#### YOUR OBJECTIVE
Find the line containing "Where should I click to: Reply" in the records below. Copy exactly that line and each one after it, ending at the line containing "Click the red", and nothing more.

Segment Start: TASK INPUTS

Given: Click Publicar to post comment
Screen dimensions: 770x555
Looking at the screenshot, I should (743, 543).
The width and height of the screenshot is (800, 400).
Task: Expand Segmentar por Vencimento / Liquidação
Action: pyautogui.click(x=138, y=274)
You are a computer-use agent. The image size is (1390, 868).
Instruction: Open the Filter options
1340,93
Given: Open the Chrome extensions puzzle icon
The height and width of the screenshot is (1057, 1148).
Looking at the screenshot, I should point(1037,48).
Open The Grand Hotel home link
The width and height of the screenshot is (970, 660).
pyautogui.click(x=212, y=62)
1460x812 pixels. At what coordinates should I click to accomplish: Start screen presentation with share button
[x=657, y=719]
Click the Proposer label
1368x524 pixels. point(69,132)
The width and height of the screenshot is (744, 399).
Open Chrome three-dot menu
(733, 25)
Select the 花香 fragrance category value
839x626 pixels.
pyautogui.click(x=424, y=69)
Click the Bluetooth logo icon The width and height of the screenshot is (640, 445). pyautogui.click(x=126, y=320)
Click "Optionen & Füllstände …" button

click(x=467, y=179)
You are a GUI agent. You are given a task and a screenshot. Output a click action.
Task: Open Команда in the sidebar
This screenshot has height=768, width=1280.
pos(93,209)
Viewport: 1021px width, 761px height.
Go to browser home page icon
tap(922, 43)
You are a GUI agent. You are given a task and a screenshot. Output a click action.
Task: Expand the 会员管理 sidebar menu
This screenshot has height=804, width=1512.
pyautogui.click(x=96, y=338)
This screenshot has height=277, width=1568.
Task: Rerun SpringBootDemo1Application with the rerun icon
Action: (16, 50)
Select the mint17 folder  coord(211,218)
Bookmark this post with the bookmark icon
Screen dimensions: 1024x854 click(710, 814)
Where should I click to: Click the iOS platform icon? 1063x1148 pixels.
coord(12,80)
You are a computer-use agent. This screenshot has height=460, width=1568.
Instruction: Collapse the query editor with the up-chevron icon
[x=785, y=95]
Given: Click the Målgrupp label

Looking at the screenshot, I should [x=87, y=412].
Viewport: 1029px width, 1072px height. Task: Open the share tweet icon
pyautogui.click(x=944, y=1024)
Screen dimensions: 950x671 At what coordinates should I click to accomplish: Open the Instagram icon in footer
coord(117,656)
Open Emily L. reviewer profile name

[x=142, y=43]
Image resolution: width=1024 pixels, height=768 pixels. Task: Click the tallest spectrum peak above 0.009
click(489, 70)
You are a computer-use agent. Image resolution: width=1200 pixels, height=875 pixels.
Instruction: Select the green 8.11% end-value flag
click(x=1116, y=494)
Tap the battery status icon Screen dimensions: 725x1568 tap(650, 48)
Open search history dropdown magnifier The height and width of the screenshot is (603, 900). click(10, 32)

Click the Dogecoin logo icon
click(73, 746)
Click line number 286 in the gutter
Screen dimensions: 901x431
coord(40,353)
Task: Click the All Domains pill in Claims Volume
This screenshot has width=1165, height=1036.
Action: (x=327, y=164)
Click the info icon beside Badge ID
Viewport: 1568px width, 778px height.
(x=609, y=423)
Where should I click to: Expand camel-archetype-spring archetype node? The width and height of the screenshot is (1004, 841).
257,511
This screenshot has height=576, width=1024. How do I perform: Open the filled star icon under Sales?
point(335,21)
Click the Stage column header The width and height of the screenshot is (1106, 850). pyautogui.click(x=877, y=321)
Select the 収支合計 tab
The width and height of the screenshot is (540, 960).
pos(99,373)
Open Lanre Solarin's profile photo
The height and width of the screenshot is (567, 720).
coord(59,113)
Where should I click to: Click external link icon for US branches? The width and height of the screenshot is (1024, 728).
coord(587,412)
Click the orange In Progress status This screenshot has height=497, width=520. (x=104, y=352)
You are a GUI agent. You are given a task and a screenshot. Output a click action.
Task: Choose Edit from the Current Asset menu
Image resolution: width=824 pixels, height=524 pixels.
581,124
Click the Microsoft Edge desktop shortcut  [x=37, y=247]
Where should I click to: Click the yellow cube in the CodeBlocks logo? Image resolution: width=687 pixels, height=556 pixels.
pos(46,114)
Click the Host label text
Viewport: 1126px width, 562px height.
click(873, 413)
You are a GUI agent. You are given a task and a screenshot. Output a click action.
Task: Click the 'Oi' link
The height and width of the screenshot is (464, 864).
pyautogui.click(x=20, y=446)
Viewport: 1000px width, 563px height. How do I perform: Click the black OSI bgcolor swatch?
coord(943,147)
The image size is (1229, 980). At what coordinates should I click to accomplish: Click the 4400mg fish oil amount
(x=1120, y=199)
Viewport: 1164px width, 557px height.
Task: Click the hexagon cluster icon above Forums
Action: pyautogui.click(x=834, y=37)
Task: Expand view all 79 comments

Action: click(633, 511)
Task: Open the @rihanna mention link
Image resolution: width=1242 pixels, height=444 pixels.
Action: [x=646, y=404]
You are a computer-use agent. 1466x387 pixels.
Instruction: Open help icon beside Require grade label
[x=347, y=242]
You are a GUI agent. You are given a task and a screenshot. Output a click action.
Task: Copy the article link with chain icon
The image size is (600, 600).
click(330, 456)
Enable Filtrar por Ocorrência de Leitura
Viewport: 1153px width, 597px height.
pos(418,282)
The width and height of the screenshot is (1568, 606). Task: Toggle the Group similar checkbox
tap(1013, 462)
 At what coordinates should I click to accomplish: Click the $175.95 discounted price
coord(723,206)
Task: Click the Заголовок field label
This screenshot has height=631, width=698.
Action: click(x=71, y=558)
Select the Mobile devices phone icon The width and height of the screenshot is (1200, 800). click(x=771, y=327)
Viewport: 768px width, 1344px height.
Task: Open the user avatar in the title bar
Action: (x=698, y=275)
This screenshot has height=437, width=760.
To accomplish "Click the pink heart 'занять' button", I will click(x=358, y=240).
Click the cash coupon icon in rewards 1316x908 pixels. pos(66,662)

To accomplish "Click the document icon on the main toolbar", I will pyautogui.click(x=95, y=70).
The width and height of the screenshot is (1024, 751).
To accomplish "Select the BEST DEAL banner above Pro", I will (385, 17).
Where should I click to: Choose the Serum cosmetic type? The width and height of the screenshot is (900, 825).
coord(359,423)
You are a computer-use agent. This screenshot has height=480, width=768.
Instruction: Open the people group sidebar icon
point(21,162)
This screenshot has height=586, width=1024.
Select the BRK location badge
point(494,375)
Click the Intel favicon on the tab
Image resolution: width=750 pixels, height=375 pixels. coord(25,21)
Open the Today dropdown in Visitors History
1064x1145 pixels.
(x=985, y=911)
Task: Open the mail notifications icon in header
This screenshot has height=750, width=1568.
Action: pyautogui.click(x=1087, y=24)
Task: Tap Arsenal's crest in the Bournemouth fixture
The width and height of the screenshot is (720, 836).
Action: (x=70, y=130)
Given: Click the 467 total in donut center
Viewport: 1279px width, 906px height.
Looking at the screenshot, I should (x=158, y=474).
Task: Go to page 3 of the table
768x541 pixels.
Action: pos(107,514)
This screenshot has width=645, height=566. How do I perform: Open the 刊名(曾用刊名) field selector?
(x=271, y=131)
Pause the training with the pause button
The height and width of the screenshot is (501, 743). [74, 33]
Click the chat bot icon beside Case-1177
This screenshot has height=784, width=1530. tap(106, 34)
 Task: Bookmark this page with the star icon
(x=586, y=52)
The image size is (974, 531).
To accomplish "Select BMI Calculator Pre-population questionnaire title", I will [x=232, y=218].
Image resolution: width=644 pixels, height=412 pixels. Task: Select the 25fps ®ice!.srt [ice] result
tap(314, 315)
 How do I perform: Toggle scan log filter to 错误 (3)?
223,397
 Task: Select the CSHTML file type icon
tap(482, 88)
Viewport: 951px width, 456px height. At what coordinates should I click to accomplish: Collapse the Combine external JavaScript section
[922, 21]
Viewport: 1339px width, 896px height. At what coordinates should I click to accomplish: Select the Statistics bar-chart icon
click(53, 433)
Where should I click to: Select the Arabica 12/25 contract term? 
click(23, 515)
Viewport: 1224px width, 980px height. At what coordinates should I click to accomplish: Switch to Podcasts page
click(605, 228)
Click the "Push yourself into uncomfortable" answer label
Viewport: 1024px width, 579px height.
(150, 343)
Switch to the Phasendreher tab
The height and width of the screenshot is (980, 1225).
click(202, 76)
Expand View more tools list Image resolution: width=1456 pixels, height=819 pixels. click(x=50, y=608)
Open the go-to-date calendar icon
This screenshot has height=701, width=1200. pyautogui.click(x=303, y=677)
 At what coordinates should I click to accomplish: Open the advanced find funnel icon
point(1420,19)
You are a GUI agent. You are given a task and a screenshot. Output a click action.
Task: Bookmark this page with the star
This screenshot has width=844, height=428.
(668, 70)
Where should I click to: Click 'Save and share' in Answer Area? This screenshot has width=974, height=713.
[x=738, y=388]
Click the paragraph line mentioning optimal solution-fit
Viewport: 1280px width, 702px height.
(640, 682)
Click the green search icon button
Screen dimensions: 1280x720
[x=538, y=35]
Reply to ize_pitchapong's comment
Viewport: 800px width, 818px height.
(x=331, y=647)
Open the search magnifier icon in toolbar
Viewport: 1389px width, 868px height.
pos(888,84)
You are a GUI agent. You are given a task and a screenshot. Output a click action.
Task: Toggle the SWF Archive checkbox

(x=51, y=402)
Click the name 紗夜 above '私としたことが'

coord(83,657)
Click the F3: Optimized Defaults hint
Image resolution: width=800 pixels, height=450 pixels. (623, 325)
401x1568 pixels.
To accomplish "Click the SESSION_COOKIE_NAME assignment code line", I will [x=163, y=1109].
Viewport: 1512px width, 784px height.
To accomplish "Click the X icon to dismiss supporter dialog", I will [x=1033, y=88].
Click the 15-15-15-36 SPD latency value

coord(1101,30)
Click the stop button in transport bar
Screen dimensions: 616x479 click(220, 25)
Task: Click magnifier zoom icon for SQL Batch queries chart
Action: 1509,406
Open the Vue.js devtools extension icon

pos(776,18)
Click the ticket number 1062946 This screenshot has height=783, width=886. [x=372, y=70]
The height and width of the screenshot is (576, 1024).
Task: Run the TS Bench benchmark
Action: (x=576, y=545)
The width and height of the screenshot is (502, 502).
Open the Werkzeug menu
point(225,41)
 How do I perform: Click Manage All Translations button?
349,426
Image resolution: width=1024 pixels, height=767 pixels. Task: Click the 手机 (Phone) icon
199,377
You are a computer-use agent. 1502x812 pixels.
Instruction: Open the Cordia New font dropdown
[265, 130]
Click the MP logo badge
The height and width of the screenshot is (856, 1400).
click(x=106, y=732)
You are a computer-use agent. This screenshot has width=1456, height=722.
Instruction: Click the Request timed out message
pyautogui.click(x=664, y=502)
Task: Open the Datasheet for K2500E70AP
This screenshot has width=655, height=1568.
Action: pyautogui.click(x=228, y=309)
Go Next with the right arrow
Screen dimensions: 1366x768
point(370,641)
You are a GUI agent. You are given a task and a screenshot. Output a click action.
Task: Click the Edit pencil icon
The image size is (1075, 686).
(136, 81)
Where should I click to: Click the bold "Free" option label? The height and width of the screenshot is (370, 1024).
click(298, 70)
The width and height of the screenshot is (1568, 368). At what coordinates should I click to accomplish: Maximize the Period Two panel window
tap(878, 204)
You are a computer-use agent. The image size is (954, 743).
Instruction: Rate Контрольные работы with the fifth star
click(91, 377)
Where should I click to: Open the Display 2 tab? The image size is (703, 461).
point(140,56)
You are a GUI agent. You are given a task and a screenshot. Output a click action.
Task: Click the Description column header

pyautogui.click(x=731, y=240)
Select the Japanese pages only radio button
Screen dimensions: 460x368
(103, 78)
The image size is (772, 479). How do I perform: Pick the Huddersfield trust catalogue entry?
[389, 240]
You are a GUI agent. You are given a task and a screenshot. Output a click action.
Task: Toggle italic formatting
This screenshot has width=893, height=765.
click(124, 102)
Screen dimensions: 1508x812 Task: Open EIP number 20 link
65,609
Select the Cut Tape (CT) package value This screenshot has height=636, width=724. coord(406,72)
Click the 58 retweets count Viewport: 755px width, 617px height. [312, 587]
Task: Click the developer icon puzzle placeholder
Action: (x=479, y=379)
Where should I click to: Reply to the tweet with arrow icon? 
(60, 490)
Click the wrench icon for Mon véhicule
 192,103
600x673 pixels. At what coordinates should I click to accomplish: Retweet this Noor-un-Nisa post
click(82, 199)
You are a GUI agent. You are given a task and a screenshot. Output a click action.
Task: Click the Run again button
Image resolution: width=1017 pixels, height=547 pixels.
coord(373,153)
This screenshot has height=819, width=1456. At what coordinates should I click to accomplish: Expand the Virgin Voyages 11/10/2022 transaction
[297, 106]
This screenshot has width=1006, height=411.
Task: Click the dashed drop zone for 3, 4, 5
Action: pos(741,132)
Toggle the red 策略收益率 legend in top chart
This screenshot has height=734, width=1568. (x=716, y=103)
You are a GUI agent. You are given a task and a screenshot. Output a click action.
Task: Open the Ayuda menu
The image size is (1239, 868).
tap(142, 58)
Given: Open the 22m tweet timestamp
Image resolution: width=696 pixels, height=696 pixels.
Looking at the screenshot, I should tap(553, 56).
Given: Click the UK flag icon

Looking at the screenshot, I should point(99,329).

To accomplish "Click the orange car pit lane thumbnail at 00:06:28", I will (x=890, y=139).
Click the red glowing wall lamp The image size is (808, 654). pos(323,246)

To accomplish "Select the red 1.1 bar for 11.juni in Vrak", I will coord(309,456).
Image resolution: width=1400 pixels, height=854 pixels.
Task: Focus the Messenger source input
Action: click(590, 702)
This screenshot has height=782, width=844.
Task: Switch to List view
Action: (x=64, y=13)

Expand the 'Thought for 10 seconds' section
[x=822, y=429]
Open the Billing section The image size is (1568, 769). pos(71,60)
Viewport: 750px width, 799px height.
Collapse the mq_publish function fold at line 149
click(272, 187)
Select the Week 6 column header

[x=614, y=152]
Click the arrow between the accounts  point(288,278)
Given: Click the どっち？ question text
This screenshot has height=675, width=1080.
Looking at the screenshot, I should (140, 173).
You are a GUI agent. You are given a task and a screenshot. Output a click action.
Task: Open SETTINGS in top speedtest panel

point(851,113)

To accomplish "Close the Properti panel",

Segment End: TASK INPUTS

#### EXERCISE RESULT
Where should I click to: Reply to the tweet with arrow icon? 
(60, 490)
Click the wrench icon for Mon véhicule
 192,103
600x673 pixels. At what coordinates should I click to accomplish: Retweet this Noor-un-Nisa post
click(82, 199)
You are a GUI agent. You are given a task and a screenshot. Output a click action.
Task: Click the Run again button
Image resolution: width=1017 pixels, height=547 pixels.
coord(373,153)
This screenshot has height=819, width=1456. At what coordinates should I click to accomplish: Expand the Virgin Voyages 11/10/2022 transaction
[297, 106]
This screenshot has width=1006, height=411.
Task: Click the dashed drop zone for 3, 4, 5
Action: pos(741,132)
Toggle the red 策略收益率 legend in top chart
This screenshot has height=734, width=1568. (x=716, y=103)
You are a GUI agent. You are given a task and a screenshot. Output a click action.
Task: Open the Ayuda menu
The image size is (1239, 868).
tap(142, 58)
Given: Open the 22m tweet timestamp
Image resolution: width=696 pixels, height=696 pixels.
Looking at the screenshot, I should tap(553, 56).
Given: Click the UK flag icon

Looking at the screenshot, I should point(99,329).

To accomplish "Click the orange car pit lane thumbnail at 00:06:28", I will (x=890, y=139).
Click the red glowing wall lamp The image size is (808, 654). pos(323,246)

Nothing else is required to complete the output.